For most VMs, this needs to based on SSDs for good performance. This should be shared to all three of the hosts to allow for easy migration of VMs and containers. So this could be centralized and then shared over iSCI. However, I would rather the storage to be distributed, giving me more resilience in case I take some of the nodes down (which does happen quite a bit on my home cluster, to allow for tinkering).
Backups
This point I am still not sure about. I currently already backup my VMs/containers from their various SSDs to the raid10-pool, however this isn't a real 1-2-3 backup situation. Ideally I want an offline host in my network as well as an offset, or 'far' location in case the house burns down down. The one advantage I have in this respect is that on the farm where I live I could relatively easily put a box with a bunch of drives on the other end of the property so that even in case of fire it would likely remain untouched. However it might just be cheaper to encrypt all data and upload it. To further complicate this matter, Proxmox just released their Backup Server, which would work nicely with this setup (https://forum.proxmox.com/threads/proxmox-backup-server-beta.72676/)[https://forum.proxmox.com/threads/proxmox-backup-server-beta.72676/]. For now, this remains unsettled and I just use an offline box for some backup storage with a weekly backup cadence.
The final new architecture
For now, the architecture I decided upon is as follows:
host1 (SuperMicro build)
|-240GB Boot SSD
|-500GB Scratch HDD
|-500GB SSD ZFS tank-spool
|-500GB SSD ZFS tank-spool
|-500GB SSD Ceph
|-240GB SSD Ceph
|-4TB HDD raid10-pool
|-4TB HDD raid10-pool
|-4TB HDD raid10-pool
\-4TB HDD raid10-pool
host2 (R320)
|-60GB SSD Boot zfs-mirror
|-60GB SSD Boot zfs-mirror
|-500GB SSD Ceph
\-500GB SSD Ceph
host3 (R320)
|-60GB SSD Boot zfs-mirror
|-60GB SSD Boot zfs-mirror
|-500GB SSD Ceph
\-500GB SSD Ceph
Key observations to make:
The compute hosts R320s both have zfs mirrors as boot drives as I had plenty of 60GB SSDs.Having two OSDs for each of these compute hosts gives me okay placement group spread.

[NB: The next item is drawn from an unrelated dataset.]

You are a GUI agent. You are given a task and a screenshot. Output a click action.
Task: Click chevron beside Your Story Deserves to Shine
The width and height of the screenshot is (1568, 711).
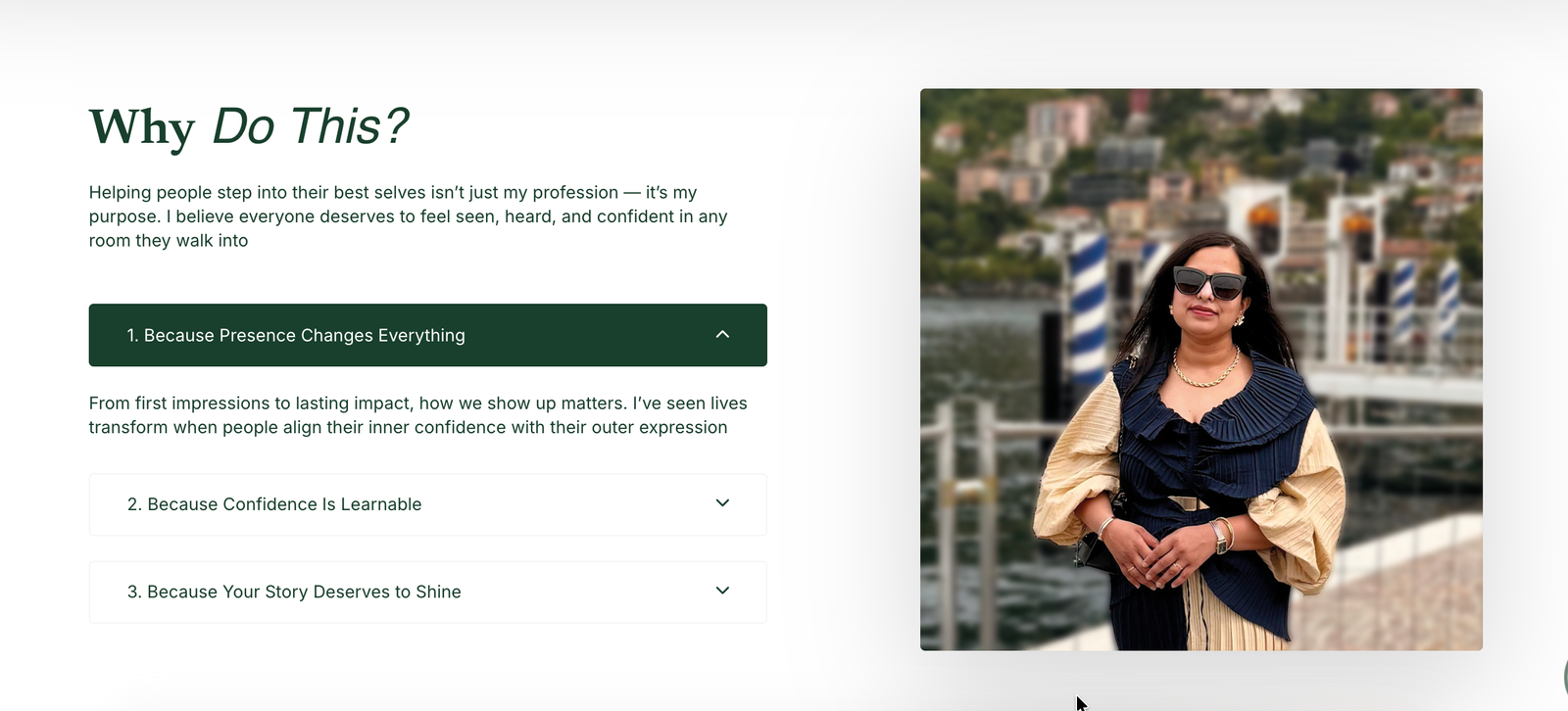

Finally, the main SuperMicro build is not very good. It has two uneven Ceph OSDs with no redudenacy in its boot drive. The main 16TB storage pool is not yet exported via iSCI or NFS.
Conclusion & Problems
With all of this deployed I have a good amount of Ceph storage, but I've noticed a key problem. All my servers are connected through 2 link LACP bonds, giving each 2Gbits of theoretical bandwidth. However, LACP is not very nice for the Ceph system I've noticed. I get stuk at rather low read and write speeds which is annoying when deploying new VMs. Around 30MB/s writes with 80MB/s reads MAX. I'm not entirely sure how much of this is the 1Gbit links and how much of this is the fairly low quality SSDs I have. The next step will likely be upgrading to 10Gbit and potentially expanding the main 16TB storage pool.